Uma Bista of Nepal was "barely coherent" and had cerebral edema, or swelling of the brain, when she was found at 8 300m on Monday, said veteran United States climber Dave Hahn.
In internet dispatches, Hahn said he and other climbers in his group were descending from the summit when they came across Bista.
He and the others managed to carry Bista to a lower camp and handed her over to a British team, on the mountain on a medical research mission.
"Seems like she's going to recover, and that's pretty impressive. We didn't think she'd make it," Hahn said in his dispatch posted on greatoutdoors.com.
Krishna Bhandari of the Nepalese Mountaineering Department said on Friday that Bista was "at the base camp and safe. We are trying to arrange a helicopter to bring her back to Kathmandu".
Last year, British climber David Sharp died after dozens of climbers passed him on the well-travelled route to the summit through the northern side of the mountain in China.
Sharp's death sparked debate and questioned ethics of climbers on Everest. Some climbers have given up their chance to step on the top of the world to save fellow mountaineers desperate for help, but there are many who have simply continued their journey without stopping to offer aid.
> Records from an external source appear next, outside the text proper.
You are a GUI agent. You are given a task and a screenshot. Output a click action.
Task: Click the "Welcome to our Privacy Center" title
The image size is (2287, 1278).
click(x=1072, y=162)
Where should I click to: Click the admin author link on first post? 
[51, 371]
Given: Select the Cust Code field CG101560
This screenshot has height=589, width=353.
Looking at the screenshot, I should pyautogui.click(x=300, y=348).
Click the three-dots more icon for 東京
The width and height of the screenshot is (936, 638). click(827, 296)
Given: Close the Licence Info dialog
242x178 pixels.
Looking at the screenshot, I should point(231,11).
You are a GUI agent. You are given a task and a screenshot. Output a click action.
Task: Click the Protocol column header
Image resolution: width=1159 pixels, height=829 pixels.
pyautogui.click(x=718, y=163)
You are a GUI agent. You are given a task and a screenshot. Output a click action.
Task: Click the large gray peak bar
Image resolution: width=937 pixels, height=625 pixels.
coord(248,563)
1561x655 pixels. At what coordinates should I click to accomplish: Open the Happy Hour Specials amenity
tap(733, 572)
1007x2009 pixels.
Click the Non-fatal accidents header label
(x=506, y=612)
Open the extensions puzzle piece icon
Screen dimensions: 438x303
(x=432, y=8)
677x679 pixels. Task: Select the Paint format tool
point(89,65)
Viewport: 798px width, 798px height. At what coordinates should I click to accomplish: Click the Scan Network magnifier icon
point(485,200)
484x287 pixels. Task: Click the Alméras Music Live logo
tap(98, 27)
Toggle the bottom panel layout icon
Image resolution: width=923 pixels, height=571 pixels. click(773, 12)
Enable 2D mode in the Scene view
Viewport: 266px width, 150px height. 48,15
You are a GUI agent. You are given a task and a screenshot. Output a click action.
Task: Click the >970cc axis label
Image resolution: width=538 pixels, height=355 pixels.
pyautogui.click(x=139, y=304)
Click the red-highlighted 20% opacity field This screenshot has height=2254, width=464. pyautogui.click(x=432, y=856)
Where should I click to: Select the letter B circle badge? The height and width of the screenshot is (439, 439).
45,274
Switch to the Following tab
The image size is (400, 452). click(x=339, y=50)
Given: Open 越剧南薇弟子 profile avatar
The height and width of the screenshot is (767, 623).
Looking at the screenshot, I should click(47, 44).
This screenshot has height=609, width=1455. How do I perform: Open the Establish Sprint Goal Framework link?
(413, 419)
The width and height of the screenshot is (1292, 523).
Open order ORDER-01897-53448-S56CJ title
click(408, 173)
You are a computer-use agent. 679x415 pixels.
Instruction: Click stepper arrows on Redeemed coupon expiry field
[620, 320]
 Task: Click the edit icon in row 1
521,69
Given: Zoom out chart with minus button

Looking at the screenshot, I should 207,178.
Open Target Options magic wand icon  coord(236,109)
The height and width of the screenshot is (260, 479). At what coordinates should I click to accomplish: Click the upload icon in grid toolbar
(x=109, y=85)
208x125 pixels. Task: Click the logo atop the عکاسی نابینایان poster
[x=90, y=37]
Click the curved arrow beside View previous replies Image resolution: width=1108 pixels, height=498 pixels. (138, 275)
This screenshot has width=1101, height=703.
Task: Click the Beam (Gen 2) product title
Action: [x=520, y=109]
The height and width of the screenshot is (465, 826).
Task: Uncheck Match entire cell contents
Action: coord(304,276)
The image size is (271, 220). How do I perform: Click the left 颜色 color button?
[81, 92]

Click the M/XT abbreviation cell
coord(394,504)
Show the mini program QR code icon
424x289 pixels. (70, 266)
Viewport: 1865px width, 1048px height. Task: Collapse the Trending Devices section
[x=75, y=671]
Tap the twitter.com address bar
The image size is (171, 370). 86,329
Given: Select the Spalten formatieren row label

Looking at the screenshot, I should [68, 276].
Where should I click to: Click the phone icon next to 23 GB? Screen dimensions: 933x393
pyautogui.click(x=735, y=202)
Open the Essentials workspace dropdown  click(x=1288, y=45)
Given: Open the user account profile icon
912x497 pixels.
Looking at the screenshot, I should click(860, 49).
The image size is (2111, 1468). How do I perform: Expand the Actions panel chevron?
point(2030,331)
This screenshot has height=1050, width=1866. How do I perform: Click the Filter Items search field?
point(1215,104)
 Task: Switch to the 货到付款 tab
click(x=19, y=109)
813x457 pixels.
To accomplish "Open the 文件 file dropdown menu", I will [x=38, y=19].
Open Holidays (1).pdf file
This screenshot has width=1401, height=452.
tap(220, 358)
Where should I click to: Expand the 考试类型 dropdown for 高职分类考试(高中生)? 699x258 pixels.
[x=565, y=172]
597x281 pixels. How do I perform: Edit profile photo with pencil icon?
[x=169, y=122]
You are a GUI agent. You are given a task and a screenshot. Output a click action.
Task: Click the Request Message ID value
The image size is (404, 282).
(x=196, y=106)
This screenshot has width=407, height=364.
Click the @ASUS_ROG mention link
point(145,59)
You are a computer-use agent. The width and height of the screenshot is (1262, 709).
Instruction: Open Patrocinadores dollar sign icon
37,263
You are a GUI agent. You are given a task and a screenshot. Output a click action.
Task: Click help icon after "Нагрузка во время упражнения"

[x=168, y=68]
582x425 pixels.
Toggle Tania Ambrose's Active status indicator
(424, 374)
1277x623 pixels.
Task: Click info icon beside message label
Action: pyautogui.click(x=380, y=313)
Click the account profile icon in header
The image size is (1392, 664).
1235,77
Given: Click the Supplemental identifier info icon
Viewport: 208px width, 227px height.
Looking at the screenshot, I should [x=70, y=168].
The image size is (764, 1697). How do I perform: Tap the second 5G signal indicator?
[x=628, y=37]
The final and most difficult part of Everest, the area above 7 900m, is nicknamed the "death zone". Rescues at such altitude are difficult because of the thin air, high winds, icy slopes and exhaustion.
Climbers afflicted with high altitude cerebral edema - a sudden, potentially fatal swelling of the brain, display confusion, hallucinations and semi-consciousness and need to descend immediately.